• [MATERIAL PROVIDED]
((

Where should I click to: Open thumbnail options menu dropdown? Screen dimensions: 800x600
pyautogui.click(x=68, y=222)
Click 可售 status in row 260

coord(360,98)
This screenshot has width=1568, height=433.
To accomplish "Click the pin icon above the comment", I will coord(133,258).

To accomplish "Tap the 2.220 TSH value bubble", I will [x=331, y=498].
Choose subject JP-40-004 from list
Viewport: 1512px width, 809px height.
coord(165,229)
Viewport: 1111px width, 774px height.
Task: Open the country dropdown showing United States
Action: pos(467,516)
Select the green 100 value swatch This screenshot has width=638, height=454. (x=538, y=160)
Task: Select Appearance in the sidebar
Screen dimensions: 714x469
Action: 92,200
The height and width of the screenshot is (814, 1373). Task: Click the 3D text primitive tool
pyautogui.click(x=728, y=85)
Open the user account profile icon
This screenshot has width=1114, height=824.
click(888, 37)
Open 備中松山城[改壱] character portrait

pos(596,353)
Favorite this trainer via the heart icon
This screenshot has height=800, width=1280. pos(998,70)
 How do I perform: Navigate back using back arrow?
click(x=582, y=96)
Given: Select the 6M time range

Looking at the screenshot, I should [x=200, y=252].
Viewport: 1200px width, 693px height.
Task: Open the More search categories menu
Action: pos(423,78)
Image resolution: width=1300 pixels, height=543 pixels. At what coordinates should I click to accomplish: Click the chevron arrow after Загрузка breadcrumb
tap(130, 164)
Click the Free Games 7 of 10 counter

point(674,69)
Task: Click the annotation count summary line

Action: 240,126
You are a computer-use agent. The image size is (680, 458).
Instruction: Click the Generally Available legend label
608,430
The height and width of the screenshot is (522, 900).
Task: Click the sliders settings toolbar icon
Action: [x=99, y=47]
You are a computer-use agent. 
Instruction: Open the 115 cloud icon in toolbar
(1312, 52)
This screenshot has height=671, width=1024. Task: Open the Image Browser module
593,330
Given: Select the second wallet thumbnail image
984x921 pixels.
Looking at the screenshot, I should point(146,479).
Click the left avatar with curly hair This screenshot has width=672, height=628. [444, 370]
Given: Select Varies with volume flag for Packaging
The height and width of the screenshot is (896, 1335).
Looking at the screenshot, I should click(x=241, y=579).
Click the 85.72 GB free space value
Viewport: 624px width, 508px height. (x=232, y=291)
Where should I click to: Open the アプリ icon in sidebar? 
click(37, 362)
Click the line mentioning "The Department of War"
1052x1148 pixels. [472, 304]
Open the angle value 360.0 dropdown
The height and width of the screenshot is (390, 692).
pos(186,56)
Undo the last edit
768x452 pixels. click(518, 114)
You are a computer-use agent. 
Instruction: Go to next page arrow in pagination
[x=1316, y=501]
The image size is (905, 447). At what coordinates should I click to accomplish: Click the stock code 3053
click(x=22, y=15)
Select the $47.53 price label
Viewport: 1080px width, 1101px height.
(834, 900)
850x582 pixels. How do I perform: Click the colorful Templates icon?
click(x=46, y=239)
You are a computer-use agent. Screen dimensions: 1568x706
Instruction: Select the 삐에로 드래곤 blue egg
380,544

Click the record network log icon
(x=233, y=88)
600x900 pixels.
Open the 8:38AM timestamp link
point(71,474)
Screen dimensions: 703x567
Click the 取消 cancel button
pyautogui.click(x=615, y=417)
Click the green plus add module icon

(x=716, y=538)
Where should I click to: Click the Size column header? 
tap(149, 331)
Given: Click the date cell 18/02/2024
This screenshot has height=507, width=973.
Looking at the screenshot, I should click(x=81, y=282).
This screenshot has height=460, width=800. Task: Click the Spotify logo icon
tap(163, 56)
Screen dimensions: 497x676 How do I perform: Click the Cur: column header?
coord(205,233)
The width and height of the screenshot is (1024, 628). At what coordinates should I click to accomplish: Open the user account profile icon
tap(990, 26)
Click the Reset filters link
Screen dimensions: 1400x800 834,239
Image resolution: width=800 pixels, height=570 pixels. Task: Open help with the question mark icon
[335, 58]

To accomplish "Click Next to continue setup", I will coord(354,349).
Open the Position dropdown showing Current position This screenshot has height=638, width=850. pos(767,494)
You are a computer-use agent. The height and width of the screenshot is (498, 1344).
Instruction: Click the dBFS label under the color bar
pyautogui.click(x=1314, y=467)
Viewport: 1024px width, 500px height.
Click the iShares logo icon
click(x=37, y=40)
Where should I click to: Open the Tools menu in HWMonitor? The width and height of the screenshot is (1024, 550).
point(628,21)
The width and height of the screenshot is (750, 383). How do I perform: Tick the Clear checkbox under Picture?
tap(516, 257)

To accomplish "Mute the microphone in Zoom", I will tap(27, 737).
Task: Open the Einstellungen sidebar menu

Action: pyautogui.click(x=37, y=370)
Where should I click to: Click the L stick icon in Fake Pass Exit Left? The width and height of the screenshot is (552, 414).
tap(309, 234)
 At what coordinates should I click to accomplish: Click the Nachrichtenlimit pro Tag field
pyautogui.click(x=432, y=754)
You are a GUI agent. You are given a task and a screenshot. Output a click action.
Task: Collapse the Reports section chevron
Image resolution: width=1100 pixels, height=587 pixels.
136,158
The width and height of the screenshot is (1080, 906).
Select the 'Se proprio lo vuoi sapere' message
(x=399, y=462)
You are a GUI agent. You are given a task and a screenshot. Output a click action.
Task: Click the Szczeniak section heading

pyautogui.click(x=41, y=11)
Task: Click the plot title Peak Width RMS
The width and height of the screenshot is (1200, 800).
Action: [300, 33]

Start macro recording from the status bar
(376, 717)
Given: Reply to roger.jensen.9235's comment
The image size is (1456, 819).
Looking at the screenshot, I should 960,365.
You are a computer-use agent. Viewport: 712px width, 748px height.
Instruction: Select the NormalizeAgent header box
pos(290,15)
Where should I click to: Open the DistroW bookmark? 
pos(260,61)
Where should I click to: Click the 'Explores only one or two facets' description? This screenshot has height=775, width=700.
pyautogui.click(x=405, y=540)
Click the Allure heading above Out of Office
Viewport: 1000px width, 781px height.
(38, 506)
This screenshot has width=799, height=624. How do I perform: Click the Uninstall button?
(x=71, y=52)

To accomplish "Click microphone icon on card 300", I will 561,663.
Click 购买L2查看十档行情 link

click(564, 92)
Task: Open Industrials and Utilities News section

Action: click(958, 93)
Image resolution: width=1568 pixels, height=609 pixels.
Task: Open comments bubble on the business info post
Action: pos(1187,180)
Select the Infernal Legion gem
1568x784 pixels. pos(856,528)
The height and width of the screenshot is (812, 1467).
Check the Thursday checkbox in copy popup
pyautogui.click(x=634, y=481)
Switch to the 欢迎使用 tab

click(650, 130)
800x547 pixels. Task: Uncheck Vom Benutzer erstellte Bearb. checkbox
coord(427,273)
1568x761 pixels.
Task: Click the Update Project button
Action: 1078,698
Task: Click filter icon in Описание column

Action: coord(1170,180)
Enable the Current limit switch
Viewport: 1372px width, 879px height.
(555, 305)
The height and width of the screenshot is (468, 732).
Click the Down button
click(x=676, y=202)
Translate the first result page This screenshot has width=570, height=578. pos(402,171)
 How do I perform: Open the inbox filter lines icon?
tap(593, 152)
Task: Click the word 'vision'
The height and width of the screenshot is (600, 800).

))

• [DIRECTIONS]
Transcribe all records exactly as written.

• [PROBLEM SOLUTION]
Where should I click to: Open thumbnail options menu dropdown? Screen dimensions: 800x600
pyautogui.click(x=68, y=222)
Click 可售 status in row 260

coord(360,98)
This screenshot has width=1568, height=433.
To accomplish "Click the pin icon above the comment", I will coord(133,258).

To accomplish "Tap the 2.220 TSH value bubble", I will [x=331, y=498].
Choose subject JP-40-004 from list
Viewport: 1512px width, 809px height.
coord(165,229)
Viewport: 1111px width, 774px height.
Task: Open the country dropdown showing United States
Action: pos(467,516)
Select the green 100 value swatch This screenshot has width=638, height=454. (x=538, y=160)
Task: Select Appearance in the sidebar
Screen dimensions: 714x469
Action: 92,200
The height and width of the screenshot is (814, 1373). Task: Click the 3D text primitive tool
pyautogui.click(x=728, y=85)
Open the user account profile icon
This screenshot has width=1114, height=824.
click(888, 37)
Open 備中松山城[改壱] character portrait

pos(596,353)
Favorite this trainer via the heart icon
This screenshot has height=800, width=1280. pos(998,70)
 How do I perform: Navigate back using back arrow?
click(x=582, y=96)
Given: Select the 6M time range

Looking at the screenshot, I should [x=200, y=252].
Viewport: 1200px width, 693px height.
Task: Open the More search categories menu
Action: pos(423,78)
Image resolution: width=1300 pixels, height=543 pixels. At what coordinates should I click to accomplish: Click the chevron arrow after Загрузка breadcrumb
tap(130, 164)
Click the Free Games 7 of 10 counter

point(674,69)
Task: Click the annotation count summary line

Action: 240,126
You are a computer-use agent. The image size is (680, 458).
Instruction: Click the Generally Available legend label
608,430
The height and width of the screenshot is (522, 900).
Task: Click the sliders settings toolbar icon
Action: [x=99, y=47]
You are a computer-use agent. 
Instruction: Open the 115 cloud icon in toolbar
(1312, 52)
This screenshot has height=671, width=1024. Task: Open the Image Browser module
593,330
Given: Select the second wallet thumbnail image
984x921 pixels.
Looking at the screenshot, I should point(146,479).
Click the left avatar with curly hair This screenshot has width=672, height=628. [444, 370]
Given: Select Varies with volume flag for Packaging
The height and width of the screenshot is (896, 1335).
Looking at the screenshot, I should click(x=241, y=579).
Click the 85.72 GB free space value
Viewport: 624px width, 508px height. (x=232, y=291)
Where should I click to: Open the アプリ icon in sidebar? 
click(37, 362)
Click the line mentioning "The Department of War"
1052x1148 pixels. [472, 304]
Open the angle value 360.0 dropdown
The height and width of the screenshot is (390, 692).
pos(186,56)
Undo the last edit
768x452 pixels. click(518, 114)
You are a computer-use agent. 
Instruction: Go to next page arrow in pagination
[x=1316, y=501]
The image size is (905, 447). At what coordinates should I click to accomplish: Click the stock code 3053
click(x=22, y=15)
Select the $47.53 price label
Viewport: 1080px width, 1101px height.
(834, 900)
850x582 pixels. How do I perform: Click the colorful Templates icon?
click(x=46, y=239)
You are a computer-use agent. Screen dimensions: 1568x706
Instruction: Select the 삐에로 드래곤 blue egg
380,544

Click the record network log icon
(x=233, y=88)
600x900 pixels.
Open the 8:38AM timestamp link
point(71,474)
Screen dimensions: 703x567
Click the 取消 cancel button
pyautogui.click(x=615, y=417)
Click the green plus add module icon

(x=716, y=538)
Where should I click to: Click the Size column header? 
tap(149, 331)
Given: Click the date cell 18/02/2024
This screenshot has height=507, width=973.
Looking at the screenshot, I should click(x=81, y=282).
This screenshot has height=460, width=800. Task: Click the Spotify logo icon
tap(163, 56)
Screen dimensions: 497x676 How do I perform: Click the Cur: column header?
coord(205,233)
The width and height of the screenshot is (1024, 628). At what coordinates should I click to accomplish: Open the user account profile icon
tap(990, 26)
Click the Reset filters link
Screen dimensions: 1400x800 834,239
Image resolution: width=800 pixels, height=570 pixels. Task: Open help with the question mark icon
[335, 58]

To accomplish "Click Next to continue setup", I will coord(354,349).
Open the Position dropdown showing Current position This screenshot has height=638, width=850. pos(767,494)
You are a computer-use agent. The height and width of the screenshot is (498, 1344).
Instruction: Click the dBFS label under the color bar
pyautogui.click(x=1314, y=467)
Viewport: 1024px width, 500px height.
Click the iShares logo icon
click(x=37, y=40)
Where should I click to: Open the Tools menu in HWMonitor? The width and height of the screenshot is (1024, 550).
point(628,21)
The width and height of the screenshot is (750, 383). How do I perform: Tick the Clear checkbox under Picture?
tap(516, 257)

To accomplish "Mute the microphone in Zoom", I will tap(27, 737).
Task: Open the Einstellungen sidebar menu

Action: pyautogui.click(x=37, y=370)
Where should I click to: Click the L stick icon in Fake Pass Exit Left? The width and height of the screenshot is (552, 414).
tap(309, 234)
 At what coordinates should I click to accomplish: Click the Nachrichtenlimit pro Tag field
pyautogui.click(x=432, y=754)
You are a GUI agent. You are given a task and a screenshot. Output a click action.
Task: Collapse the Reports section chevron
Image resolution: width=1100 pixels, height=587 pixels.
136,158
The width and height of the screenshot is (1080, 906).
Select the 'Se proprio lo vuoi sapere' message
(x=399, y=462)
You are a GUI agent. You are given a task and a screenshot. Output a click action.
Task: Click the Szczeniak section heading

pyautogui.click(x=41, y=11)
Task: Click the plot title Peak Width RMS
The width and height of the screenshot is (1200, 800).
Action: [300, 33]

Start macro recording from the status bar
(376, 717)
Given: Reply to roger.jensen.9235's comment
The image size is (1456, 819).
Looking at the screenshot, I should 960,365.
You are a computer-use agent. Viewport: 712px width, 748px height.
Instruction: Select the NormalizeAgent header box
pos(290,15)
Where should I click to: Open the DistroW bookmark? 
pos(260,61)
Where should I click to: Click the 'Explores only one or two facets' description? This screenshot has height=775, width=700.
pyautogui.click(x=405, y=540)
Click the Allure heading above Out of Office
Viewport: 1000px width, 781px height.
(38, 506)
This screenshot has width=799, height=624. How do I perform: Click the Uninstall button?
(x=71, y=52)

To accomplish "Click microphone icon on card 300", I will 561,663.
Click 购买L2查看十档行情 link

click(564, 92)
Task: Open Industrials and Utilities News section

Action: click(958, 93)
Image resolution: width=1568 pixels, height=609 pixels.
Task: Open comments bubble on the business info post
Action: pos(1187,180)
Select the Infernal Legion gem
1568x784 pixels. pos(856,528)
The height and width of the screenshot is (812, 1467).
Check the Thursday checkbox in copy popup
pyautogui.click(x=634, y=481)
Switch to the 欢迎使用 tab

click(650, 130)
800x547 pixels. Task: Uncheck Vom Benutzer erstellte Bearb. checkbox
coord(427,273)
1568x761 pixels.
Task: Click the Update Project button
Action: 1078,698
Task: Click filter icon in Описание column

Action: coord(1170,180)
Enable the Current limit switch
Viewport: 1372px width, 879px height.
(555, 305)
The height and width of the screenshot is (468, 732).
Click the Down button
click(x=676, y=202)
Translate the first result page This screenshot has width=570, height=578. pos(402,171)
 How do I perform: Open the inbox filter lines icon?
tap(593, 152)
Task: Click the word 'vision'
The height and width of the screenshot is (600, 800).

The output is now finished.